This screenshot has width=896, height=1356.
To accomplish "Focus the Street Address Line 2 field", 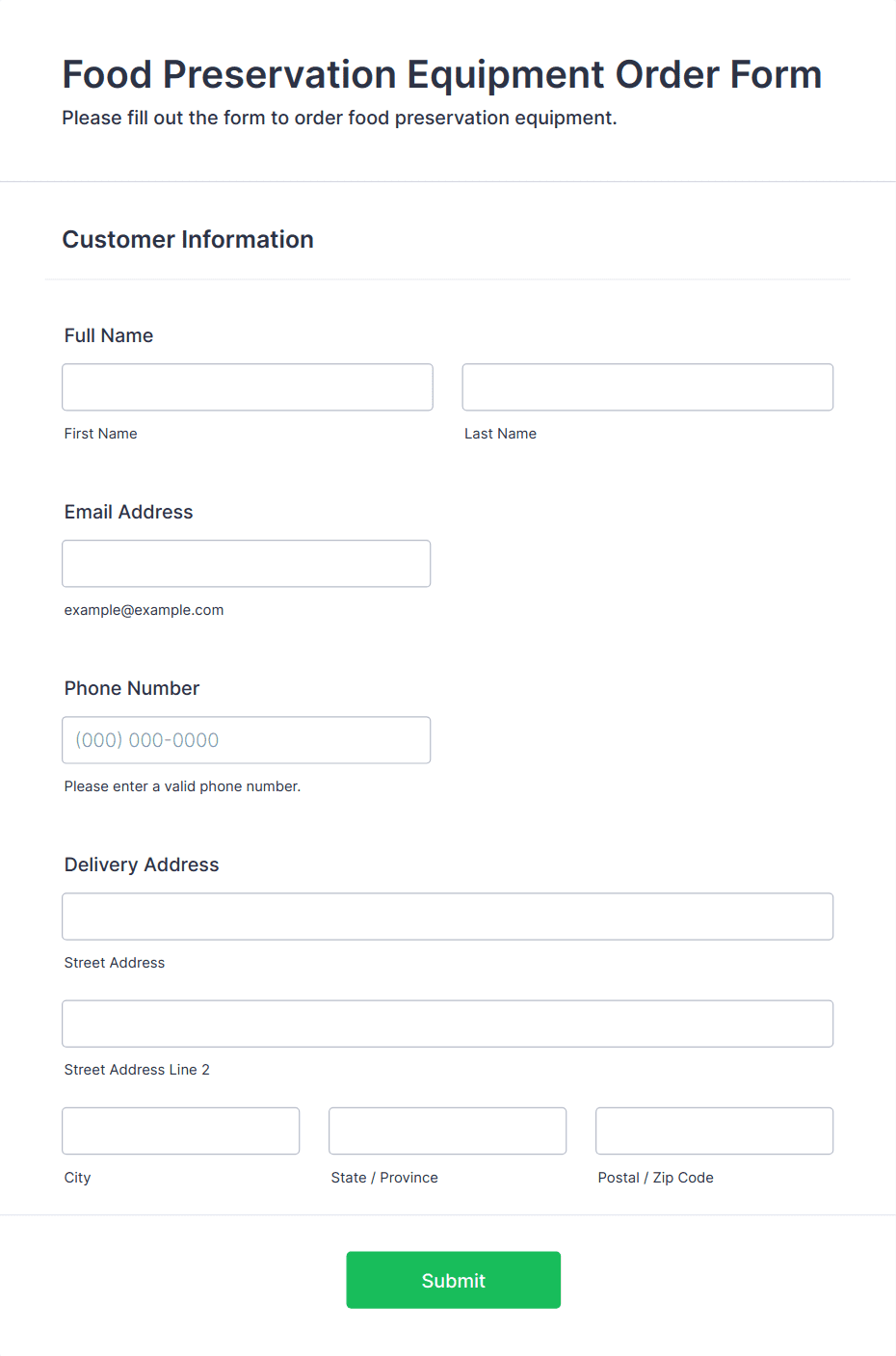I will point(448,1024).
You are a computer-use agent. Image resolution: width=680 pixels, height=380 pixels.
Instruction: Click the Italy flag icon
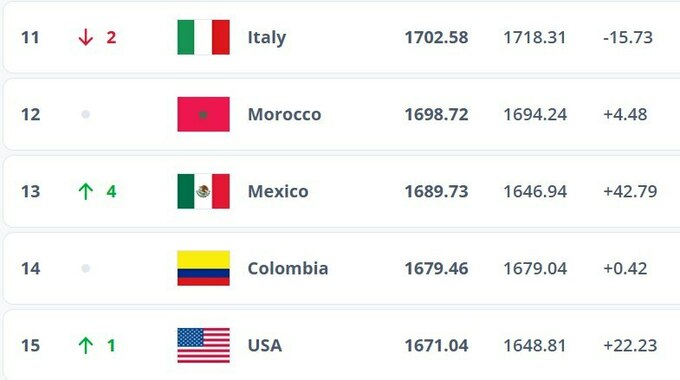tap(203, 37)
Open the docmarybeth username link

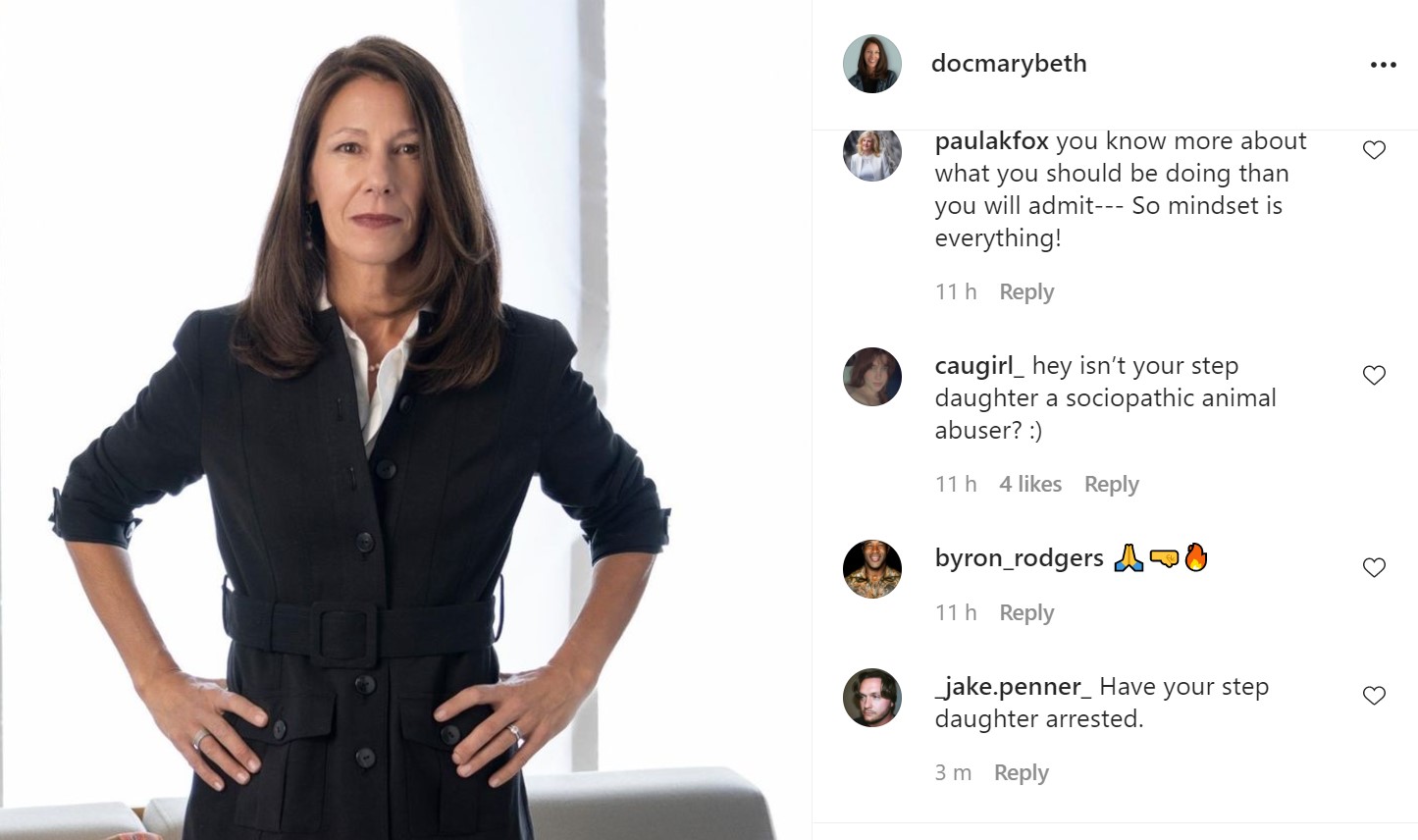click(1009, 64)
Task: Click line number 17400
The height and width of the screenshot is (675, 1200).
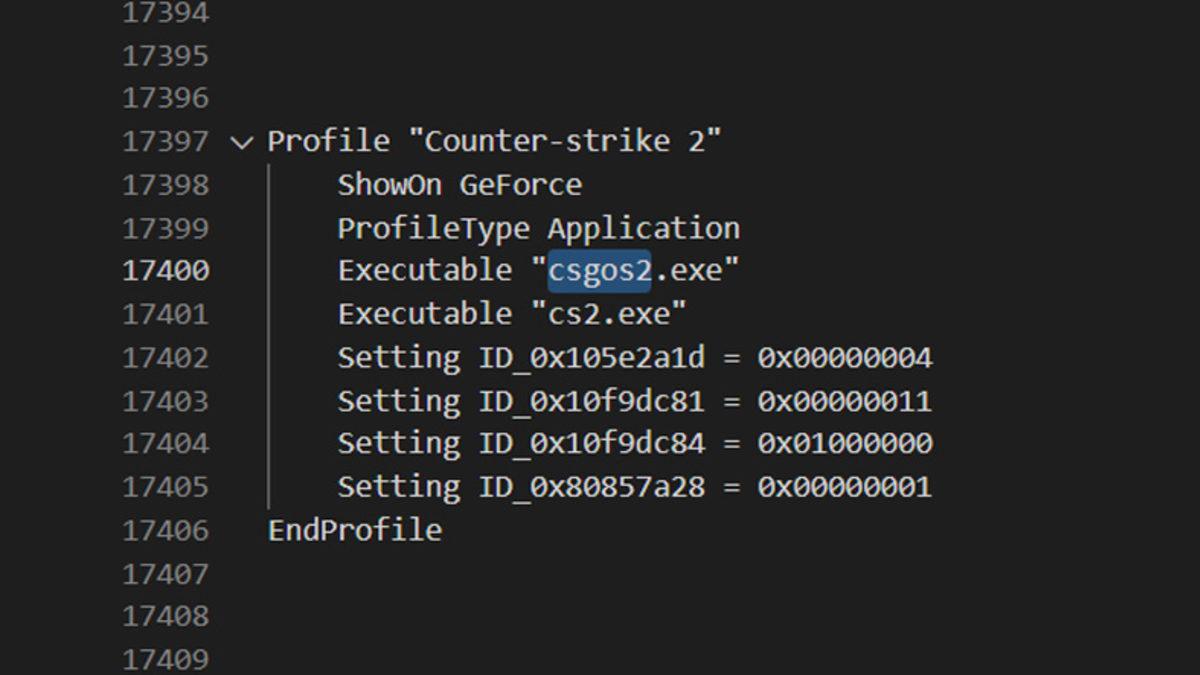Action: point(165,271)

*GOAL*
From the records, pull out each line that contains the word "width".

*COMPLETED EXERCISE*
This screenshot has width=896, height=1356.
You are a computer-use agent. Image resolution: width=680 pixels, height=380 pixels.
The height and width of the screenshot is (675, 1200).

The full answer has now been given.